Stop ping-ponging emails to find a time. Send the customer a booking link, let them pick a slot from your real availability, and a todo lands on your calendar automatically.
Sending a Booking Link
Problem: "What time works for you?" → 4 emails back and forth → finally pick a time → customer reschedules → 4 more emails. Half a day burned coordinating, and your calendar still doesn't reflect the agreed time until you go in and add it manually.
Horizon's answer: Send the customer a booking link. They click it, see your real availability, pick a slot, and a todo lands on your calendar automatically. No ping-pong, no manual entry on your end.
Send a booking link from a ticket
Open the ticket in your helpdesk.
In the Rocketship ticket widget, click Send Booking Link.
Fill in the form:
| Field | What to do |
| Template | Pick a booking template (e.g. "30-min discovery call", "2-hour onsite"). Templates are configured by your admin and define duration, location, and what kind of meeting this is. |
| Invitee | Defaults to the ticket's primary contact. Change it if a different person at the company should book. |
| Note to invitee | Optional. Free-text message that appears in the invitation email. Use it to add context the template doesn't cover. |
Click Send Link.
The customer gets an email with the booking link. You don't have to do anything else — when they pick a time, the todo appears on your calendar.
What the customer sees
- An email with your name, the meeting type, your note (if any), and a link.
- Clicking the link opens a page showing your available slots (based on your business hours and existing calendar).
- They pick a slot and confirm. They get a confirmation email. You get a notification.
What happens on your side when they book
- A scheduled todo is created on your calendar at the picked time.
- The todo is linked to the ticket, so the booking is part of the ticket's history.
- If you have a calendar sync set up, the booking shows up in your external calendar (Outlook, Google) too.
When the booking link is the right tool
- The customer needs to find a time that works for them, and you don't want to email back and forth.
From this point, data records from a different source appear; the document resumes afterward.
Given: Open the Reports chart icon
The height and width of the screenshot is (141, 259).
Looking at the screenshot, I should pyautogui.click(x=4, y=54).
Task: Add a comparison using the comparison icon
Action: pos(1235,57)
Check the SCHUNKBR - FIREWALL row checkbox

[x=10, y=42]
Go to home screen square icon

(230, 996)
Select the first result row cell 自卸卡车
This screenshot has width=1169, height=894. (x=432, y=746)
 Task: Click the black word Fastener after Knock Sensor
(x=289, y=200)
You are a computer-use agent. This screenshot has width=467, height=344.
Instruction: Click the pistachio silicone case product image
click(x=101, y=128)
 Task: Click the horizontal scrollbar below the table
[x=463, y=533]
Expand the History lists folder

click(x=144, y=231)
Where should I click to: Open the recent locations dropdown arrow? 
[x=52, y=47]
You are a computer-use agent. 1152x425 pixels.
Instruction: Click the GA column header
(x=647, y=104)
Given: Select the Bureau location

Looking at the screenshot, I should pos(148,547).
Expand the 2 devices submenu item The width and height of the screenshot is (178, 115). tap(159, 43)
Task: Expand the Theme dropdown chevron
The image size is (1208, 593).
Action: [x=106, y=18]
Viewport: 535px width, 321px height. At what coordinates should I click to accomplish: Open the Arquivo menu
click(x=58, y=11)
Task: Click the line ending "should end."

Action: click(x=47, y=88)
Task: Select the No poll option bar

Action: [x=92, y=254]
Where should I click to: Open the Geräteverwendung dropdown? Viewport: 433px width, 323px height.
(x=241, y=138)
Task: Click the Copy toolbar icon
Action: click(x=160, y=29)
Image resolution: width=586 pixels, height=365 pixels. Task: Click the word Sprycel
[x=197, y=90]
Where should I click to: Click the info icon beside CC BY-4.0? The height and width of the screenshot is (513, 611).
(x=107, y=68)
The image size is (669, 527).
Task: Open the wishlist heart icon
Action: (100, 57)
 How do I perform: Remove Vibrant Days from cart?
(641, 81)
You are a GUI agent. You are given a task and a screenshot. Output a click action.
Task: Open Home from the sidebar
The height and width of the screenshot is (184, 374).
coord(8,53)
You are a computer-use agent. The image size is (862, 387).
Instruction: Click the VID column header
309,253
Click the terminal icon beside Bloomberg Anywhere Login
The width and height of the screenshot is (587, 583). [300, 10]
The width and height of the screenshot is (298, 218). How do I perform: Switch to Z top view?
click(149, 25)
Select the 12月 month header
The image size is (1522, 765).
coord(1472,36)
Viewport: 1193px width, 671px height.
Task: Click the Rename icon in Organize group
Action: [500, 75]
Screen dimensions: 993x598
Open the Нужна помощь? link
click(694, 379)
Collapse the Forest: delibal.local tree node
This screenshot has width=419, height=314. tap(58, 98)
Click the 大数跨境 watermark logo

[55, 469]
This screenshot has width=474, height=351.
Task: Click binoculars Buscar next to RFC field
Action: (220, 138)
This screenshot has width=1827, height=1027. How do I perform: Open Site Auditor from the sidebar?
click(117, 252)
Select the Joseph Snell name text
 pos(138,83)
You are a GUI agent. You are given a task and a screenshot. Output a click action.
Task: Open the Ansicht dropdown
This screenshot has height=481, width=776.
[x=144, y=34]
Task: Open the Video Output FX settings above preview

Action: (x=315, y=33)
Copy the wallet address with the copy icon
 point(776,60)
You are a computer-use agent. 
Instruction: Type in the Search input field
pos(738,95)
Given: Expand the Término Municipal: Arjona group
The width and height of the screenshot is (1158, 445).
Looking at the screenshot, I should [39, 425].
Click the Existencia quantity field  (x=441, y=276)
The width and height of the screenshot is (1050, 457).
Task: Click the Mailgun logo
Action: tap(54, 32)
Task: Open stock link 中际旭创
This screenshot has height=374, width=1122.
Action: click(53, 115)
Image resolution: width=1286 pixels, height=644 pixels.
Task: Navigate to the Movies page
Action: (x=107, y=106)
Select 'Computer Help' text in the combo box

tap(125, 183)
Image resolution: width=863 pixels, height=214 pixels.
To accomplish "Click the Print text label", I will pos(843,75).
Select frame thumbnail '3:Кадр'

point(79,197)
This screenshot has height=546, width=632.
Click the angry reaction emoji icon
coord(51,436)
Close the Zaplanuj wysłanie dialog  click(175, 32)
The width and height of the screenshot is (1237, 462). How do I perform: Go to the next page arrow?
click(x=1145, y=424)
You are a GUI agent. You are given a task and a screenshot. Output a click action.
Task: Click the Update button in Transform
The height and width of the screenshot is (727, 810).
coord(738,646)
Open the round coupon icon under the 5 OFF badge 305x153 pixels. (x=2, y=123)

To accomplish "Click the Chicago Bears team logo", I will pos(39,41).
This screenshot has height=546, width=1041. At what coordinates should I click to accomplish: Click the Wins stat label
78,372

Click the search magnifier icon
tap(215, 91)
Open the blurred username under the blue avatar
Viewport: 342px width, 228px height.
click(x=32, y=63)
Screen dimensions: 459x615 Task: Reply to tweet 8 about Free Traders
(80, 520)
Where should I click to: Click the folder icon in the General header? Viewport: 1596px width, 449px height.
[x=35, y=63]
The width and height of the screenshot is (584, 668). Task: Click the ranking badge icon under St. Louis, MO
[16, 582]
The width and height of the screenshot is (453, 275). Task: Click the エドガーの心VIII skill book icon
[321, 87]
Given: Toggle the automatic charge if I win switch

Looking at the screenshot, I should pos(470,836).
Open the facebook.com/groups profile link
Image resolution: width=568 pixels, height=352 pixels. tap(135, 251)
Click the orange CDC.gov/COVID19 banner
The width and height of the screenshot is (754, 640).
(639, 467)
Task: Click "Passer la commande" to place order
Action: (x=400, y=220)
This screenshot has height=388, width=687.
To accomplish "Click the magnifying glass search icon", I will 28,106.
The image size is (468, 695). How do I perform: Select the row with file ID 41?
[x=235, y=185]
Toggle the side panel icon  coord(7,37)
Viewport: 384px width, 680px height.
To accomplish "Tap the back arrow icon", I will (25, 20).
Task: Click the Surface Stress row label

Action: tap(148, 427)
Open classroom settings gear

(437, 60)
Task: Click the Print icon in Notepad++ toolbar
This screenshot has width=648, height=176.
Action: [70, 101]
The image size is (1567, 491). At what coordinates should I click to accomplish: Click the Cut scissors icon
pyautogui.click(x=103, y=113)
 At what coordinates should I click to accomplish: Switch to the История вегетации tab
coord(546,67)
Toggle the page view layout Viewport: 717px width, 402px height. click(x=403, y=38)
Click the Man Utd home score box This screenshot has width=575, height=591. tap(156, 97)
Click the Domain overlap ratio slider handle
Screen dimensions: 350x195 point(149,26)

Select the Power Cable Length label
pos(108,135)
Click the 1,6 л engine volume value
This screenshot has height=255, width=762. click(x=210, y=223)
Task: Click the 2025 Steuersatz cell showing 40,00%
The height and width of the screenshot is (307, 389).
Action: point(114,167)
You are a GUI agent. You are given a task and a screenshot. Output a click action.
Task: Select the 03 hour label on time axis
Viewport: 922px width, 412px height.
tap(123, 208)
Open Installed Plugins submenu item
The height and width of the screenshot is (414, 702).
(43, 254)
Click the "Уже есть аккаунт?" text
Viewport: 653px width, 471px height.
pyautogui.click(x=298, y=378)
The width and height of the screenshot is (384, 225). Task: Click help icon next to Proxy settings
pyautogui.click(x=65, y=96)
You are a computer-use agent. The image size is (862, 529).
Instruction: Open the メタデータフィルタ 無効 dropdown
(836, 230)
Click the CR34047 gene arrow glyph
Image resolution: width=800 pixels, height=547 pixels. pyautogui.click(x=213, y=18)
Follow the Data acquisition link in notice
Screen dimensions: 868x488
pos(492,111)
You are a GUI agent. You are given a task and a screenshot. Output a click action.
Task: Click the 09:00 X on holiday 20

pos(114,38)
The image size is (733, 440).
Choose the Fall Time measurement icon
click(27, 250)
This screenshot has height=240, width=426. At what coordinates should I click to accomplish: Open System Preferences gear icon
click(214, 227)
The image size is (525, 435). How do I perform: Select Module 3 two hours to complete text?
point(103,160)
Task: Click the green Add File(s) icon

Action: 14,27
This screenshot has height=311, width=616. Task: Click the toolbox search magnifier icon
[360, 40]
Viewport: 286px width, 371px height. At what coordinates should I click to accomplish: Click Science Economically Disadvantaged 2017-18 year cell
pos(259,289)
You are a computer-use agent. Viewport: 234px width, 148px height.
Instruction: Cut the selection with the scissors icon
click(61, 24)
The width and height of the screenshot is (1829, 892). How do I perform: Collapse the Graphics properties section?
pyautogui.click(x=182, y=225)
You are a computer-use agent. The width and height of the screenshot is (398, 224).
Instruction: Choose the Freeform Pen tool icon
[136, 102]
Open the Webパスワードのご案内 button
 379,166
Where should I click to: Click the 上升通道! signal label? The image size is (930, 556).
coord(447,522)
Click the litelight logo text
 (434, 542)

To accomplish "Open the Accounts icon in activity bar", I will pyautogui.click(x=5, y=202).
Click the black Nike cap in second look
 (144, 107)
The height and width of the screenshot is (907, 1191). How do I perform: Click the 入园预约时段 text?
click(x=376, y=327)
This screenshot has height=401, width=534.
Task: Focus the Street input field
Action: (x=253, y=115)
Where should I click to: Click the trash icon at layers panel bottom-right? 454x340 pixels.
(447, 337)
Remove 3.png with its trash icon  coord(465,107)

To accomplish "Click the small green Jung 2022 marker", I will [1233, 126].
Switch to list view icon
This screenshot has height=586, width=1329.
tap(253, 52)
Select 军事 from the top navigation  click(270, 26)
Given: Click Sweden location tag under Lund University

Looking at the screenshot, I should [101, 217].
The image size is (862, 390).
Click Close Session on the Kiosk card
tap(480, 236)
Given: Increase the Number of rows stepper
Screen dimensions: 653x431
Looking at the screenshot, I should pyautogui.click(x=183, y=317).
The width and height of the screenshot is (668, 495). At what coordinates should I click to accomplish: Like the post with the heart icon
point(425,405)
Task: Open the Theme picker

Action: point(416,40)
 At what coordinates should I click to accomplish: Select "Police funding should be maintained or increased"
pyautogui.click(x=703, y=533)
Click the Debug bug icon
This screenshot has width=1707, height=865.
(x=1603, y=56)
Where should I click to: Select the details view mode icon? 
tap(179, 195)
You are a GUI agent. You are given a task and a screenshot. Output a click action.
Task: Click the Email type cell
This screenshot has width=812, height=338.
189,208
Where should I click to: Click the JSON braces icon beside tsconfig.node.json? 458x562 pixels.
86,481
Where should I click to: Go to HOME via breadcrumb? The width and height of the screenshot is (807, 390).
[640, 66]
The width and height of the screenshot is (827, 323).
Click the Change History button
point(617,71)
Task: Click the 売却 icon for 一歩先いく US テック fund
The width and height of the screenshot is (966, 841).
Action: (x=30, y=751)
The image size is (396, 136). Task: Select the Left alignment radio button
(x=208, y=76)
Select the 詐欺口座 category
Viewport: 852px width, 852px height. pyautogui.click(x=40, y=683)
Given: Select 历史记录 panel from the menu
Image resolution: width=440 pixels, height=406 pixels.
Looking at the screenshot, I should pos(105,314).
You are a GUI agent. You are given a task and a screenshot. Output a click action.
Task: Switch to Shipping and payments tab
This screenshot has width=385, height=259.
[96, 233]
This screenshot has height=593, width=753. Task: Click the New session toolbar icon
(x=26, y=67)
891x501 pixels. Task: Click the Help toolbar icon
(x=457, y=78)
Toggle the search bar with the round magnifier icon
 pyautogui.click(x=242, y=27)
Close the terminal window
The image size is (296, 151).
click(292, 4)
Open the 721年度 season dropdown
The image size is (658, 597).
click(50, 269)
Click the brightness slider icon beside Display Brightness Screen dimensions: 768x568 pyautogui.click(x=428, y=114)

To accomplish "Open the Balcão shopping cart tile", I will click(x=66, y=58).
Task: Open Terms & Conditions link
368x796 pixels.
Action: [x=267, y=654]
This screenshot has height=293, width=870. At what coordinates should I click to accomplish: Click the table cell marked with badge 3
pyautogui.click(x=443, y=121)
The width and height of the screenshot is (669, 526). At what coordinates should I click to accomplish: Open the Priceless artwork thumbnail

- You're not sure how long the customer is available, so letting them pick reduces no-shows.
- The work is repeatable — onboarding calls, quarterly reviews, standard discovery sessions — and a template captures it cleanly.
When to skip the booking link
- The customer already gave you a specific time. Just create a scheduled todo directly.
- It's an internal call. Booking links are customer-facing.
- You need to coordinate with multiple agents — booking links are one-host-one-invitee.
If the customer doesn't book
By default, all booking links eventually expire.
Common errors
- "Selected contact has no email" — the contact in your helpdesk doesn't have an email address on file. Add one to the contact in your helpdesk, then try again.
- "No booking templates configured" — your admin hasn't set up any booking link types yet. Reach out to them or open a support ticket.
Tip: Use the Note to invitee field to set expectations the template doesn't cover. "Please have your network diagram ready when we connect" or "This will be a working session — block 2 hours of focused time" dramatically improves the meeting on both sides.